Instructions for the task → Take from the entries below the stretch from the line with "Where should I" through the line with "Task: Select the Adventure games category", and return it exactly, leaving the pictures out.

Dataset entries:
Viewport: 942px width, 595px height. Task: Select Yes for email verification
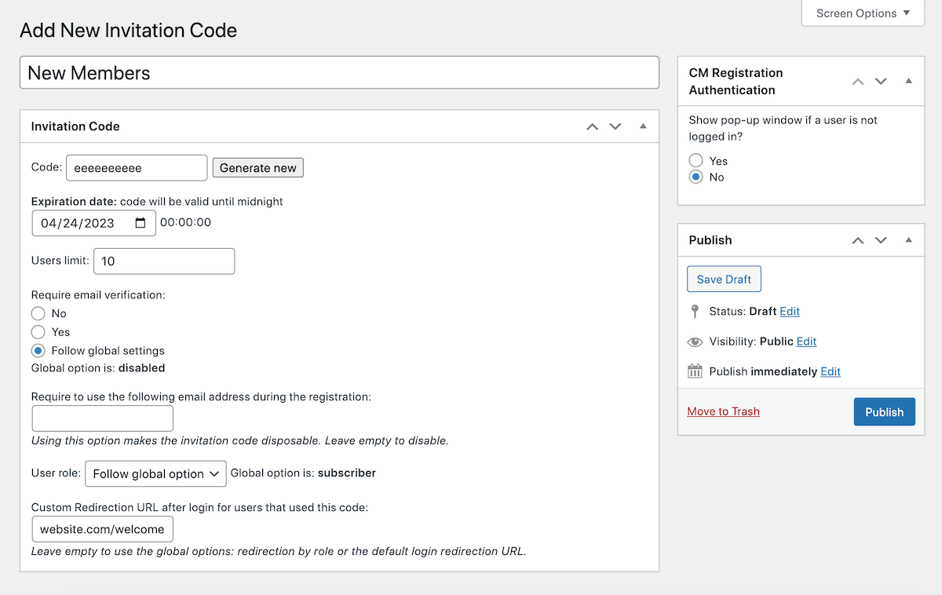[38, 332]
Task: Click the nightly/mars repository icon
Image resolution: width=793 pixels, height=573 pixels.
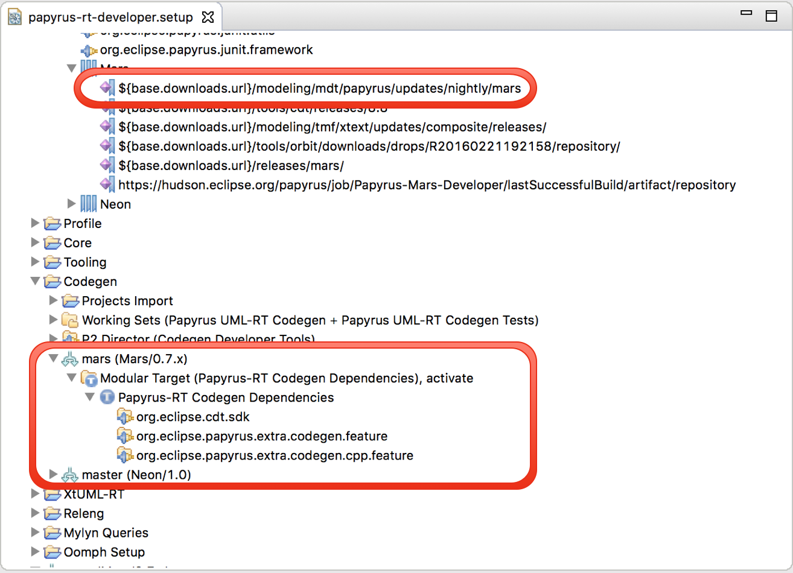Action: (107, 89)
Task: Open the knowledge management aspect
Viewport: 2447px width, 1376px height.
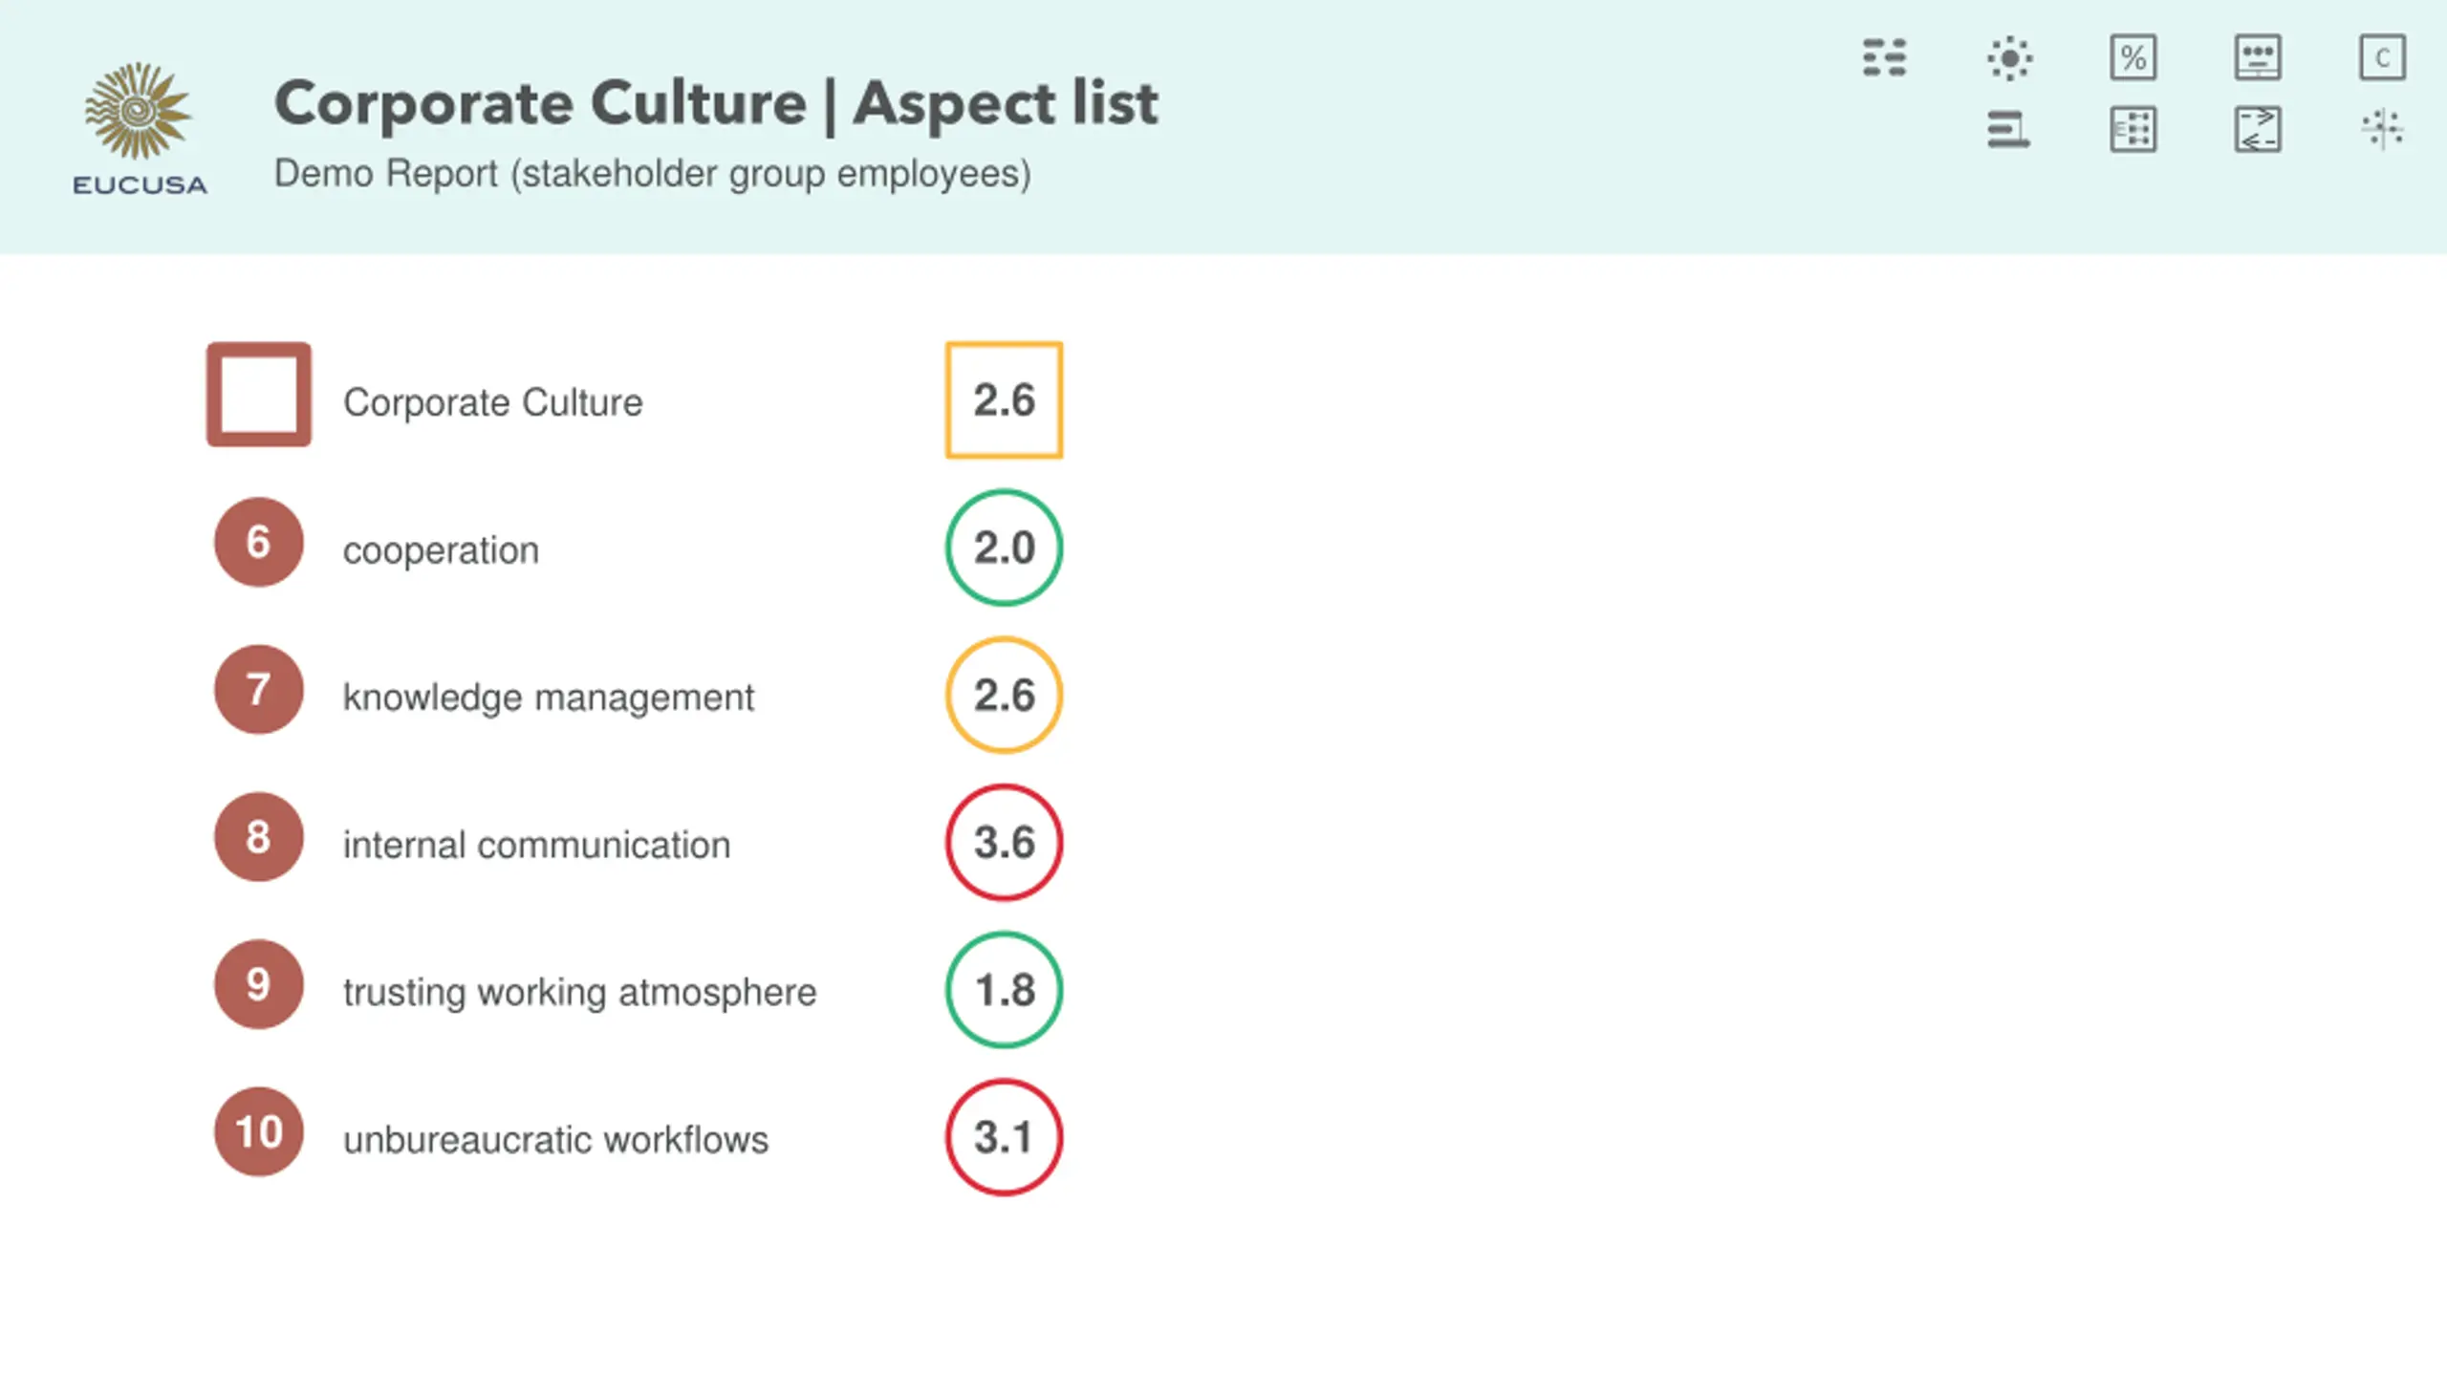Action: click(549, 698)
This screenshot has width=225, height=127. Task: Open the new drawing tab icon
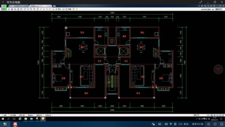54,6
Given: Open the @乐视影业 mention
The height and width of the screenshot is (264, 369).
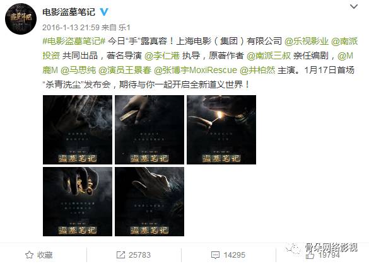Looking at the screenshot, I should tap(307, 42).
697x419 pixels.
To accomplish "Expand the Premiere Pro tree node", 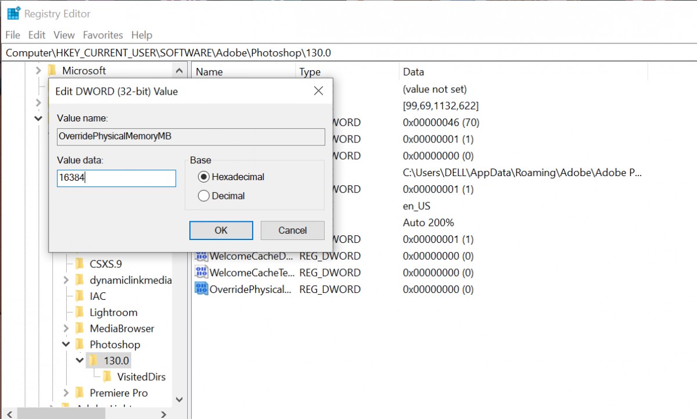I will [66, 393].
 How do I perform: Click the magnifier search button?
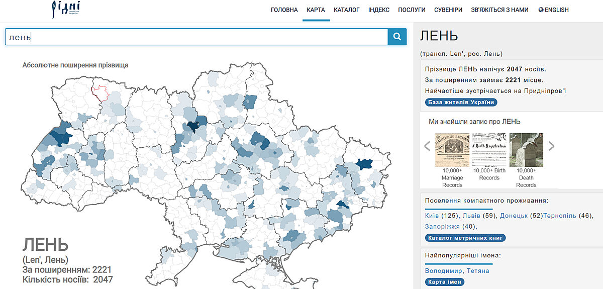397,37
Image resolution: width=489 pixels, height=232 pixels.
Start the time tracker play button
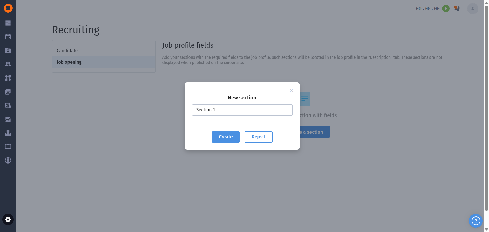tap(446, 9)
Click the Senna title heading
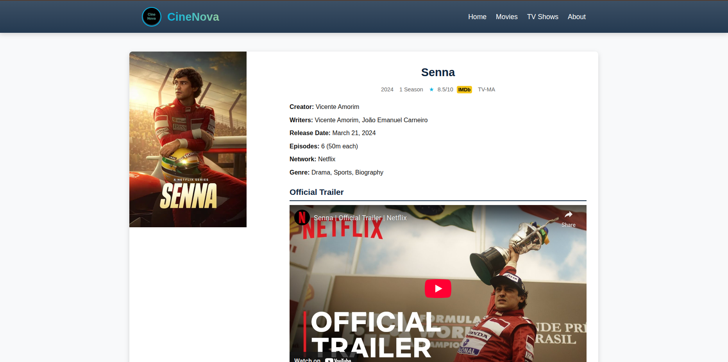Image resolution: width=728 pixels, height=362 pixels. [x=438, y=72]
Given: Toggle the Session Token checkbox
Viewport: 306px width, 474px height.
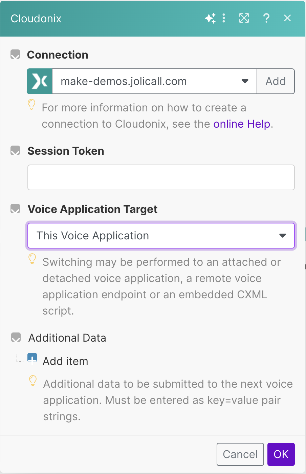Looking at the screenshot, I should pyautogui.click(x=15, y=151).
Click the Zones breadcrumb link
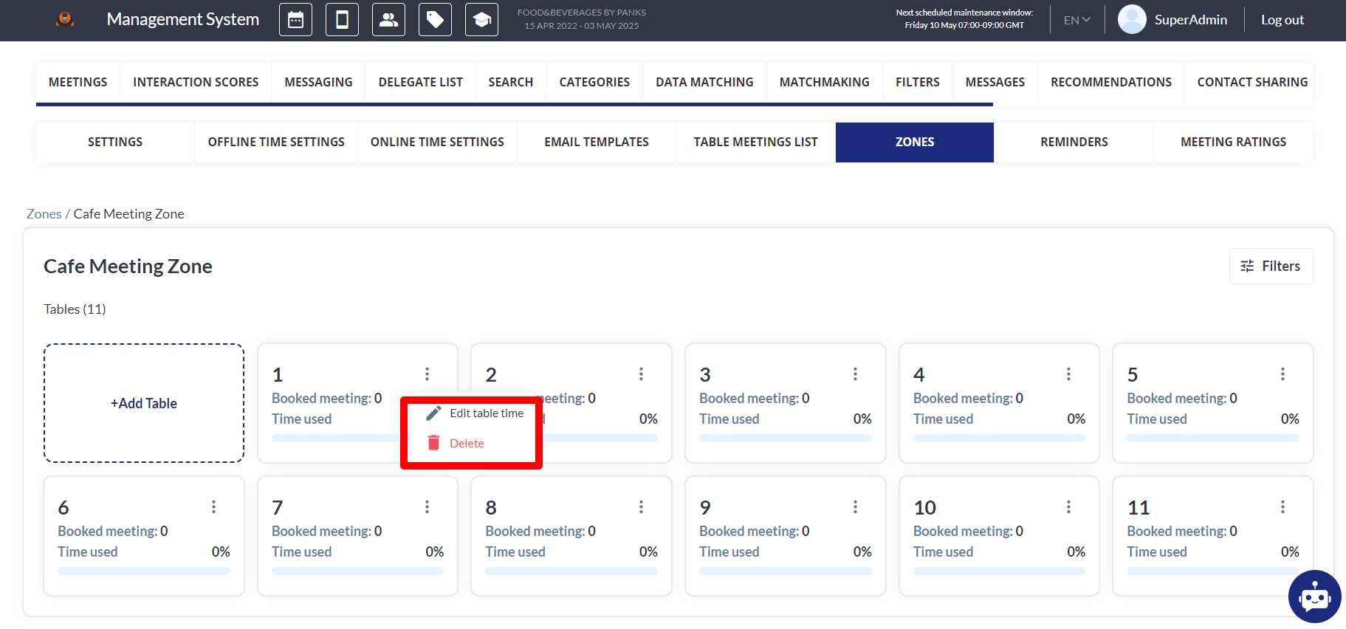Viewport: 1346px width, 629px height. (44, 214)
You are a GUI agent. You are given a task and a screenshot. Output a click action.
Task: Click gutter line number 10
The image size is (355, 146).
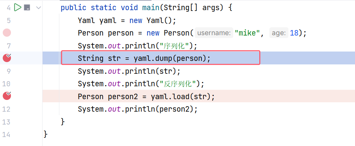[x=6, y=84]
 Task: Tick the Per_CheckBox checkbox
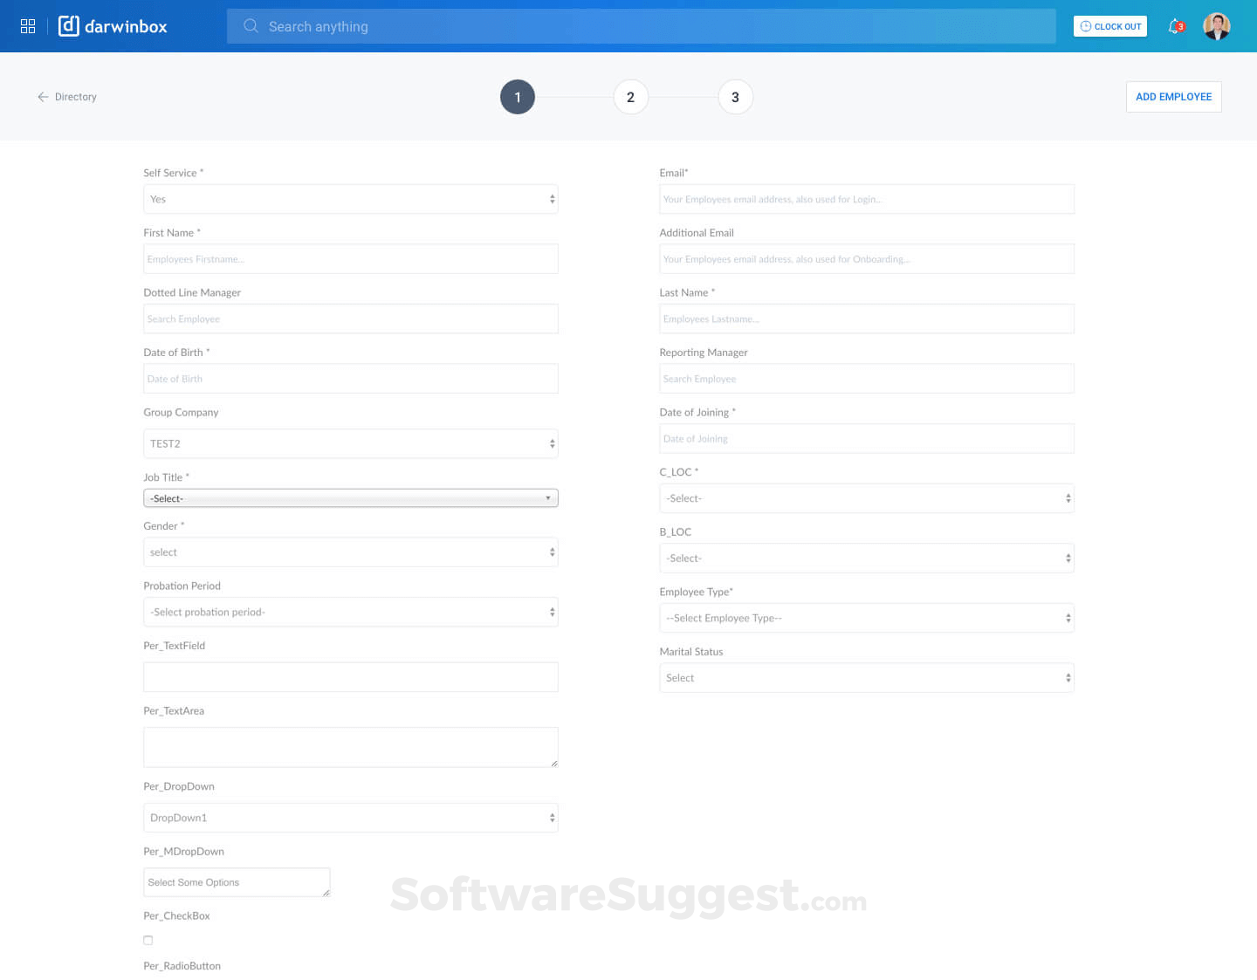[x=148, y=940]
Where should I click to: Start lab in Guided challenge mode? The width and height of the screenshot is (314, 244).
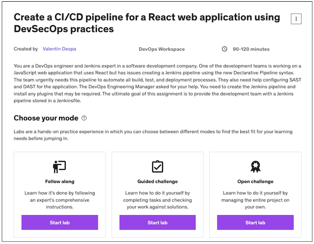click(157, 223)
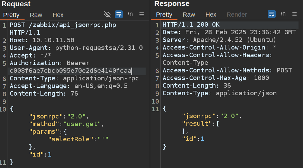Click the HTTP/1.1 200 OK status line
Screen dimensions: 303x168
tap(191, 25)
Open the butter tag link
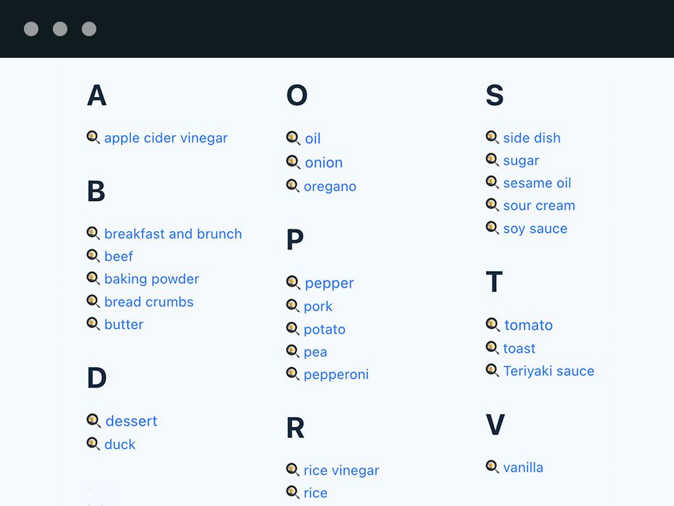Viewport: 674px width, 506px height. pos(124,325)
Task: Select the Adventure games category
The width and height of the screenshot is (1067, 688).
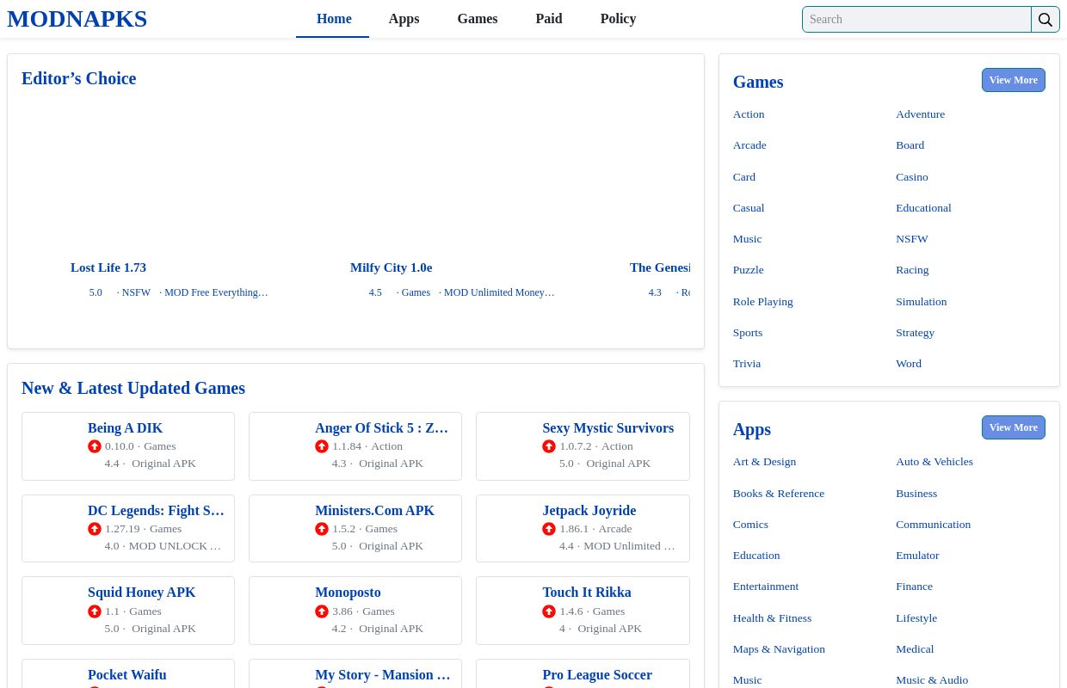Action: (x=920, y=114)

Reply →
Where should I click to: Start lab in Guided challenge mode? The width and height of the screenshot is (314, 244).
click(157, 223)
Click the HTTP/1.1 200 OK status line
Screen dimensions: 303x168
tap(191, 25)
Open the butter tag link
Viewport: 674px width, 506px height. pos(124,325)
Task: Select the Adventure games category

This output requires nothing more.